=== ASSIGNED TASK ===
The entries follow. Copy every line in which "plus" appears.

=== INFORMATION PROVIDED ===
┌──
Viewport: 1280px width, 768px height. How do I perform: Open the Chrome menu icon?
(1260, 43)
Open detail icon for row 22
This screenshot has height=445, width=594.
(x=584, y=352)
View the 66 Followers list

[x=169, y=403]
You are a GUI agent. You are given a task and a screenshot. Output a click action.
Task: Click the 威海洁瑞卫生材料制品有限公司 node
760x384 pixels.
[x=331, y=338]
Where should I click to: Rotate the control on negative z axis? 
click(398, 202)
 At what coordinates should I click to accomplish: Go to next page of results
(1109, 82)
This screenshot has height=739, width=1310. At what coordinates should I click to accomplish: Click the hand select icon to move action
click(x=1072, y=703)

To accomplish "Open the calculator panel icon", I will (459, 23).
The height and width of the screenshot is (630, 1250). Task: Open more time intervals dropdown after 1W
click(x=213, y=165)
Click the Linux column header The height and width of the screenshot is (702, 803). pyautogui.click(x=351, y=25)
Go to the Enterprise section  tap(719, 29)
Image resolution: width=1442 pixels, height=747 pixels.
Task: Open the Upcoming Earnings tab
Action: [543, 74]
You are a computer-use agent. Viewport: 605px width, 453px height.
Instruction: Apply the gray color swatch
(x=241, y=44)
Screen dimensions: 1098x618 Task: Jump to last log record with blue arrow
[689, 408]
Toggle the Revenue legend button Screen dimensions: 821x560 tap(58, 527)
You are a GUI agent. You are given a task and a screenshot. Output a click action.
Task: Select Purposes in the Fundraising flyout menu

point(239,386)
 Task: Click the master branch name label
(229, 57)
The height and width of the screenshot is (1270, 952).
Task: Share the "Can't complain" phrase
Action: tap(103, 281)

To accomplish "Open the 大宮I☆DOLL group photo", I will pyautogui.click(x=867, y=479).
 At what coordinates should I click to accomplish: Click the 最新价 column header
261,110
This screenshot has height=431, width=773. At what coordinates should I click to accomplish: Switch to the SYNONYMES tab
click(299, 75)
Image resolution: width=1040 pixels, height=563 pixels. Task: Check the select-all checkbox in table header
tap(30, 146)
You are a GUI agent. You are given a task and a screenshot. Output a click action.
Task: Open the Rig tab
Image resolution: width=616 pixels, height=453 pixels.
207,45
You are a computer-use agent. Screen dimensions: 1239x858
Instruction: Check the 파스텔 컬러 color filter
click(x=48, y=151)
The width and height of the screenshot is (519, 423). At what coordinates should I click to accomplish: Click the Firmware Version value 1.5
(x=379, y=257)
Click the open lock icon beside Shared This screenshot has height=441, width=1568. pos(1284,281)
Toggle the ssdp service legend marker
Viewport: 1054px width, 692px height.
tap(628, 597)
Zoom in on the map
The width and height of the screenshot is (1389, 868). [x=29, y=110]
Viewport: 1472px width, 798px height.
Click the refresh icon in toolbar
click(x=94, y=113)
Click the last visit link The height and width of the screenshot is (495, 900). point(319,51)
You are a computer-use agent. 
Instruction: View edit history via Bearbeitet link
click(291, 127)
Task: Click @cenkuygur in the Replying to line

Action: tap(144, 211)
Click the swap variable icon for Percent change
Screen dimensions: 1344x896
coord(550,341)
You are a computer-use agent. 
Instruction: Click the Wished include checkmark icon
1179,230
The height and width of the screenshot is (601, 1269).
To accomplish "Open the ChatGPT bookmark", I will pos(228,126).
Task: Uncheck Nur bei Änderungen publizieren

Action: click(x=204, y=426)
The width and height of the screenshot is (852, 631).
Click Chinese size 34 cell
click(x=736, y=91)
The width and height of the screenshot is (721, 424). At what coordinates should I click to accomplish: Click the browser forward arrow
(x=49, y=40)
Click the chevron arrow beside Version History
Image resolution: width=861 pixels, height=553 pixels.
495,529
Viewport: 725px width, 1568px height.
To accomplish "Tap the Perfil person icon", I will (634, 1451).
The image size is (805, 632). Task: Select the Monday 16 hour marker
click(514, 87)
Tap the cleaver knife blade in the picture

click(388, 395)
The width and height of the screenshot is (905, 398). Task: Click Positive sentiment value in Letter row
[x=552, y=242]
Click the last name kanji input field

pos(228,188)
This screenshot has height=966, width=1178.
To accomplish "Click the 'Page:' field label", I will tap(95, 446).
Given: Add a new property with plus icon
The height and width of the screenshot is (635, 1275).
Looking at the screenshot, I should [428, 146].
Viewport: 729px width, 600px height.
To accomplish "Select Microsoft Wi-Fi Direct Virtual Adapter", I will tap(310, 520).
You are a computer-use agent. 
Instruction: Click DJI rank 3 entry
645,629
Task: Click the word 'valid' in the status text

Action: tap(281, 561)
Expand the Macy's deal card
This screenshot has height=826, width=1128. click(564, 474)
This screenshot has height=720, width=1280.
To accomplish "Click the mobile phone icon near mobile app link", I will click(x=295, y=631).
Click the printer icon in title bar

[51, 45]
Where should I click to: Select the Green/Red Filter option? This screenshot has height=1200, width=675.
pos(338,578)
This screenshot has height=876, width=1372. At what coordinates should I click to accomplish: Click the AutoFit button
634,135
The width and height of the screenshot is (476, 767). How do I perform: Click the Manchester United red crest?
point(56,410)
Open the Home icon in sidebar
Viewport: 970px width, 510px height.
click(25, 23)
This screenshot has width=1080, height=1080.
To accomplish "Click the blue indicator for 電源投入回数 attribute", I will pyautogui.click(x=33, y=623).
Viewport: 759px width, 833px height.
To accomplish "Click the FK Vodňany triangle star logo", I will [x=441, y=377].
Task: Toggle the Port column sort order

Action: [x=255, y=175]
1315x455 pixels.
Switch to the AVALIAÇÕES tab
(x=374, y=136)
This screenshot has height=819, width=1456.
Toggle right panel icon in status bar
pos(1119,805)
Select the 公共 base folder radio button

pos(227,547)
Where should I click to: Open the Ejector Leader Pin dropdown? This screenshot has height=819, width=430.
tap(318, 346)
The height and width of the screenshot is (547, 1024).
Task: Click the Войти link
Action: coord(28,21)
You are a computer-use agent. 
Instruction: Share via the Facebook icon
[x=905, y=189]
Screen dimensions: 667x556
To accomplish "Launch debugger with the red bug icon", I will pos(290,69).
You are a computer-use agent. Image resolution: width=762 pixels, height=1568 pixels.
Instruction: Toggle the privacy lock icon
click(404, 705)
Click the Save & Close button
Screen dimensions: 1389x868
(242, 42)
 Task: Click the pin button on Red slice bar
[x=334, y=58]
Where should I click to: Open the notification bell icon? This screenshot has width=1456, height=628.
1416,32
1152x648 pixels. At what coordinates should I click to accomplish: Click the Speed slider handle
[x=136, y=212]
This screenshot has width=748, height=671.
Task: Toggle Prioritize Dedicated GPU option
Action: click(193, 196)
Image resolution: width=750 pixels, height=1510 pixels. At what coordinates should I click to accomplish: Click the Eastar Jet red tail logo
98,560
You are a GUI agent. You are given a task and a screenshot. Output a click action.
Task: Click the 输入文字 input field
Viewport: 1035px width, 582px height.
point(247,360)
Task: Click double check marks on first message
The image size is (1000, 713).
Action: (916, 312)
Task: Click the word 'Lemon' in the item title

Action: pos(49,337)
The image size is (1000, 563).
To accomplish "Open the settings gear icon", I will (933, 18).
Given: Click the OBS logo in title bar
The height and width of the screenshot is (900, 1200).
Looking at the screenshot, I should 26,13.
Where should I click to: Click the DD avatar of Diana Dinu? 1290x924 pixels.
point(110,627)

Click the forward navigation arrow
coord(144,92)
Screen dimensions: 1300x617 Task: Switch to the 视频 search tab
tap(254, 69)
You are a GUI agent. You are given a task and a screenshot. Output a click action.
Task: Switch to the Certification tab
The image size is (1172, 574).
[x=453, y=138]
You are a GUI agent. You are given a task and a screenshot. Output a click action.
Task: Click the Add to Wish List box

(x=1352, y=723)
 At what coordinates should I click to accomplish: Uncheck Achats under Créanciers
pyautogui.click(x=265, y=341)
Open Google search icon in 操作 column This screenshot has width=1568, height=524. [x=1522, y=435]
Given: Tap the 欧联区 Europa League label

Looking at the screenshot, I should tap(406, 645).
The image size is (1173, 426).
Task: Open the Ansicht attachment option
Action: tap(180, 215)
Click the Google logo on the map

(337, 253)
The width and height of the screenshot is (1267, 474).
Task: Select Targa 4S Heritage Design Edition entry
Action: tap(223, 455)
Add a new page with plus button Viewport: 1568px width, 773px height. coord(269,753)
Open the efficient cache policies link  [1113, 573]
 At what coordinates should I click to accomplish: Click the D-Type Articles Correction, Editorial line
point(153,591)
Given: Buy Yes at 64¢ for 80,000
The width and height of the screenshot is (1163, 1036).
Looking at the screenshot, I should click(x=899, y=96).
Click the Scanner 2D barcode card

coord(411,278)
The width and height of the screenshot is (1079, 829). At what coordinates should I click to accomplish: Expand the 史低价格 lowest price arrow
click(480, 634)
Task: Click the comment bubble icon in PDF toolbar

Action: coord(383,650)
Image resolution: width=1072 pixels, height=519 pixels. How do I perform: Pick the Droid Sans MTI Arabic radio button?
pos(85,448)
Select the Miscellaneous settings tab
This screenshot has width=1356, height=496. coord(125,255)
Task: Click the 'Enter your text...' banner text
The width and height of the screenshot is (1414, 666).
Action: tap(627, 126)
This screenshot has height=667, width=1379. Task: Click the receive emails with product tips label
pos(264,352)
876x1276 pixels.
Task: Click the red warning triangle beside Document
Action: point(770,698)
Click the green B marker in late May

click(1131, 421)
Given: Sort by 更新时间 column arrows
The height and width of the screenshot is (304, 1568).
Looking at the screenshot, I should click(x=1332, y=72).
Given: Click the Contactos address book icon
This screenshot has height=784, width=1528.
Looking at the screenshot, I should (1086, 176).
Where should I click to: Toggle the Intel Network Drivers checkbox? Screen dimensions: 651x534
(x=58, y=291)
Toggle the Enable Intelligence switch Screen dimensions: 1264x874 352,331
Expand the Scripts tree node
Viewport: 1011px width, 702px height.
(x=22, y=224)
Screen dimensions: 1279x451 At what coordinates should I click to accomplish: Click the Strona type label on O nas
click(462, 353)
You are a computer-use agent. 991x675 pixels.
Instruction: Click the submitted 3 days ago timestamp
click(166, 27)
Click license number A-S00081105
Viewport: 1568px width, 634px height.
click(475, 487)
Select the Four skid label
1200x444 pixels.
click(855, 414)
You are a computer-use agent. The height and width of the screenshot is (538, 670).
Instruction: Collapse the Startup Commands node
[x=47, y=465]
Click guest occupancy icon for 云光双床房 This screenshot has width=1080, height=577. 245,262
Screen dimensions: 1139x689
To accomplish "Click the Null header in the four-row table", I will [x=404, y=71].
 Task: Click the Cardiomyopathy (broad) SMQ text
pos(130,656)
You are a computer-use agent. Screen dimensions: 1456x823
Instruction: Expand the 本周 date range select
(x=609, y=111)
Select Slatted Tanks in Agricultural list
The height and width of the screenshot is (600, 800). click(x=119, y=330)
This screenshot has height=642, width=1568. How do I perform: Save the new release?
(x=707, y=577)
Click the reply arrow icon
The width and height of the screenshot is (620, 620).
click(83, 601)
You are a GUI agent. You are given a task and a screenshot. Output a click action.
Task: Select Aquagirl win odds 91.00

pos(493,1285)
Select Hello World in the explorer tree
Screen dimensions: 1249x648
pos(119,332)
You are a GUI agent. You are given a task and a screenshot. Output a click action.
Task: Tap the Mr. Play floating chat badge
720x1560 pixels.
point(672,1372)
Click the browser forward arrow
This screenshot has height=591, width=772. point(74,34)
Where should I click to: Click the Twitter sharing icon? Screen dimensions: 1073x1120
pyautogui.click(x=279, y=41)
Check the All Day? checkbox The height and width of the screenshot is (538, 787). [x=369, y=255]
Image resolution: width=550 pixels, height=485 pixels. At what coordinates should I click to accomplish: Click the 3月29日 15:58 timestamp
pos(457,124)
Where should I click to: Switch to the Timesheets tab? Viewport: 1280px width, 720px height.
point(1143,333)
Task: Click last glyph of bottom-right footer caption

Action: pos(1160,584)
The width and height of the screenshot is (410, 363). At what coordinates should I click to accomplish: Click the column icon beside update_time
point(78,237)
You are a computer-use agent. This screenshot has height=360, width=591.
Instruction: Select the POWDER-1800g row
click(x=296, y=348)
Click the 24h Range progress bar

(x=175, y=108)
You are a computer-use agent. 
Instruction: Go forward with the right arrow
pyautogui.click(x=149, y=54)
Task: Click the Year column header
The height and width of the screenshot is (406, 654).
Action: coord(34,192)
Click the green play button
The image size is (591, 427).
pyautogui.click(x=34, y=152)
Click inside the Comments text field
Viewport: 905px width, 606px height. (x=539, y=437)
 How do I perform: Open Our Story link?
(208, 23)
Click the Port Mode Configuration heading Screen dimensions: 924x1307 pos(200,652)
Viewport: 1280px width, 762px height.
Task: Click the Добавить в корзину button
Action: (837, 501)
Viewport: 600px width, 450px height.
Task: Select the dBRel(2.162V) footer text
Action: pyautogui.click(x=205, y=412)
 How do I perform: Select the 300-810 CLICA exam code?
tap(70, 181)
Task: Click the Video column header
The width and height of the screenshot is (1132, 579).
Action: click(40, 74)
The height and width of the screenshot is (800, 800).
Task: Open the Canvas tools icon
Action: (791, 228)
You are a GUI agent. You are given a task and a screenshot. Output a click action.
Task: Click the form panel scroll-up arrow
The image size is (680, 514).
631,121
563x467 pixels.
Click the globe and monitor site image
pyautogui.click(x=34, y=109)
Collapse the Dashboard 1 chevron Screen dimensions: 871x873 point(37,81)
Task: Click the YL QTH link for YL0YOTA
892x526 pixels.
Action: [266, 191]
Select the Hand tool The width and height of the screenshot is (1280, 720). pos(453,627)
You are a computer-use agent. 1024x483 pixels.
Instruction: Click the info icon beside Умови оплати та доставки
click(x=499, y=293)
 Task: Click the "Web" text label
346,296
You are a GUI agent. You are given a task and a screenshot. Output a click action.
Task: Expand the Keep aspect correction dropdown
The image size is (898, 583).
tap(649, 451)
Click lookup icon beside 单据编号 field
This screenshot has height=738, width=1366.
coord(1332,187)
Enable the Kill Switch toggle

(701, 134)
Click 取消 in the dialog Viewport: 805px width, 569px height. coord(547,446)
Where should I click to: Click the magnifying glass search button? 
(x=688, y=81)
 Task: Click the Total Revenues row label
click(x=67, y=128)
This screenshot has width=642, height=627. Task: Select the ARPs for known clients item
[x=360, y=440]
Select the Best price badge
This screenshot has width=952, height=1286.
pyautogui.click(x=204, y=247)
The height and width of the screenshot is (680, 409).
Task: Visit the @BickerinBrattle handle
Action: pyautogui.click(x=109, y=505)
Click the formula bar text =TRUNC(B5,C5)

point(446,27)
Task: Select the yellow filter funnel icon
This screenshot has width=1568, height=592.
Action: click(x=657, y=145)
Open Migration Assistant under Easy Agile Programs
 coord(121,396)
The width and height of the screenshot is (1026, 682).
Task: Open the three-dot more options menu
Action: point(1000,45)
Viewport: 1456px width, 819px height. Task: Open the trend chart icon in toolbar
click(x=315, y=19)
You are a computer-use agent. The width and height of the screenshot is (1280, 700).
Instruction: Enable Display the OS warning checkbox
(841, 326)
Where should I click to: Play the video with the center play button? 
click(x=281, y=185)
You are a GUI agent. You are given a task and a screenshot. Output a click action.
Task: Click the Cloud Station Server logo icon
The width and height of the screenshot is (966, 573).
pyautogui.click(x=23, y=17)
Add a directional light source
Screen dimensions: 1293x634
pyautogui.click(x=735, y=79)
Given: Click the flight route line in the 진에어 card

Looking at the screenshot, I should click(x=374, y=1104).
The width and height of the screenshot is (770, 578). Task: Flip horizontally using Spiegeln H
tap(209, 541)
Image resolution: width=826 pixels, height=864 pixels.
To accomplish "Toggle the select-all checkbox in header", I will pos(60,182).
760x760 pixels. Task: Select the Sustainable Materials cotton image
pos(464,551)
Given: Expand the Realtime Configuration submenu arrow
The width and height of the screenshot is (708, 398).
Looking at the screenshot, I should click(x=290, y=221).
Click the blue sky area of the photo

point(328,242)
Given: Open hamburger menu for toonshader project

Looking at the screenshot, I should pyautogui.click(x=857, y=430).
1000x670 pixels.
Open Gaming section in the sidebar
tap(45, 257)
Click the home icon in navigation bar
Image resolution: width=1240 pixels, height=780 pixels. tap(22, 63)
└──
=== TASK SOLUTION ===
Given: Add a new property with plus icon
Add a new page with plus button Viewport: 1568px width, 773px height. coord(269,753)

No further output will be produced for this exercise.